Happy Xmas (War is Over) is a definitive work from the former Beatle's period of imperial sanctimony

The dispute around Baby, It’s Cold Outside is a tad more esoteric. Written as far back as 1944, Frank Loesser’s tune lived a largely peaceful life until, around 10 years ago, now well passed retirement age, it began attracting negative publicity for its alleged allusions to the drugging of cocktails. You will recall this as the duet in which a man uses the inclemency of the weather as an excuse to keep a visiting woman in his living room. Objections to the line “what’s in this drink?” have caused the tune to be banned, unbanned and banned again throughout the last decade. The suggestion of spiking does lend a sinister tone, but, taking the period in mind, we must surely conclude ...
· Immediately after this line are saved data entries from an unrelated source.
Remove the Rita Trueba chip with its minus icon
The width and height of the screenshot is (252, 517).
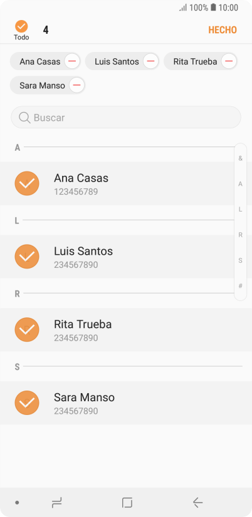(229, 61)
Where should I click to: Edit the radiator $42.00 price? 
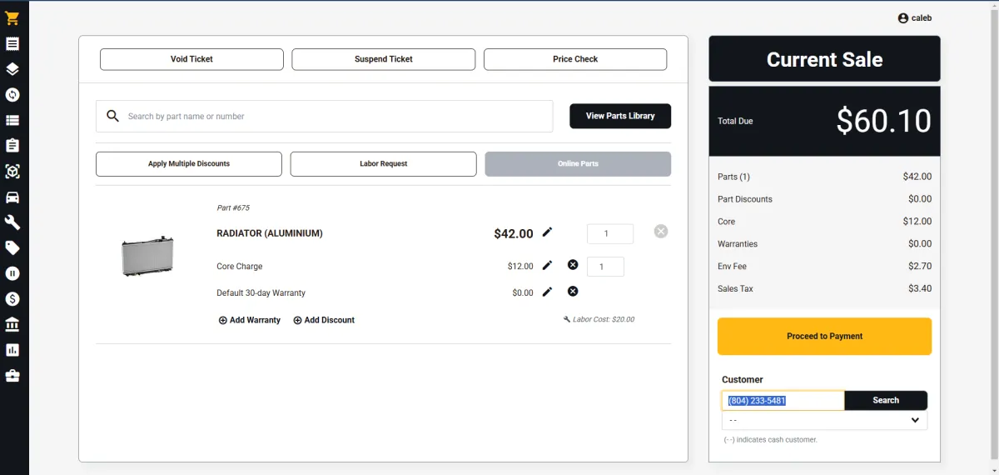tap(547, 233)
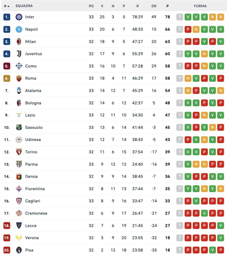Click the Inter club crest icon
The height and width of the screenshot is (256, 227).
(x=19, y=17)
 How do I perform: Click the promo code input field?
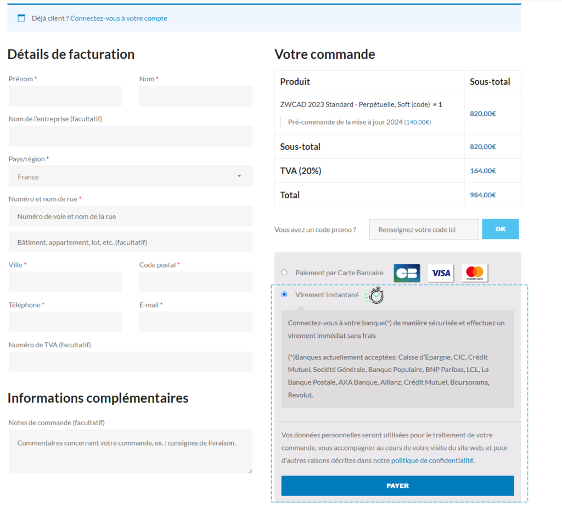tap(424, 230)
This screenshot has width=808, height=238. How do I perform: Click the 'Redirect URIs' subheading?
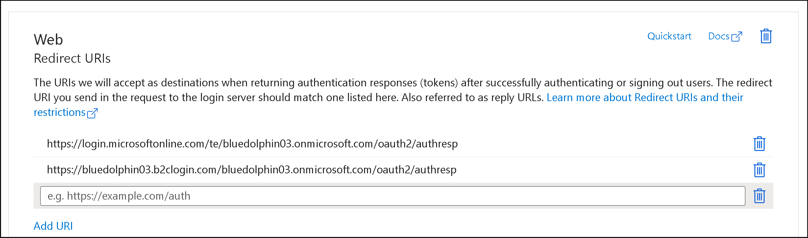click(x=72, y=58)
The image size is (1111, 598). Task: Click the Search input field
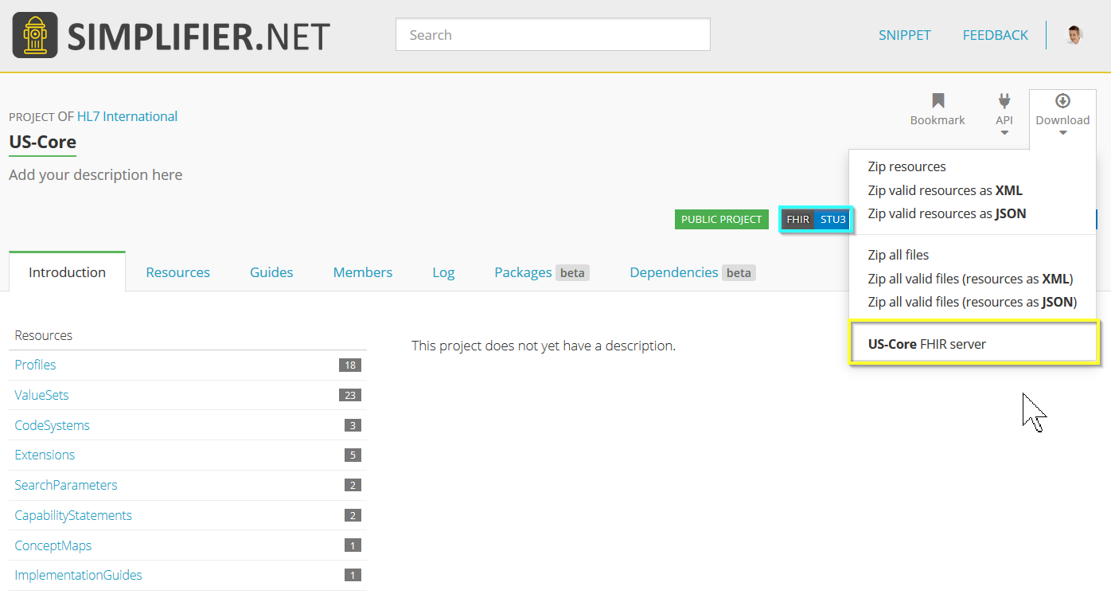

Now, I’m doing it. Shut up, me! Shut up, shut up, shut up!

Lord, spare us from annual discourse on seasonal pop songs. There is probably no escape, but we should, perhaps, find a new, deserving tune to rag on. We need not clarify why Gary Glitter’s Another Rock ‘n’ Roll Christmas is already a goner. Cliff’s Mistletoe and Wine is too fragile to bother with. Slade’s Merry Xmas Everyone is, in contrast, so monumental it would break any shoulder pressed against it.

No, the time has surely come to call out the pompous clatter of inanities that is John Lennon’s Happy Xmas (War is Over). Follow-up to the perennially fatuous Imagine, the song is a definitive work from the former Beatle’s period of imperial sanctimony. Nothing is better calculated to depress the run-up to the festive season than overhearing those dreary opening lines while filling in your docket at Argos. “So this is Christmas and what have you done?” I don’t know, John. Lived my uninteresting life. Kept my head dry in the rain. What exactly was I supposed to be doing?

There is plenty of material to complain about here. Let’s get stuck in. Another season of Fairytale argy-bargy would be too much to bear.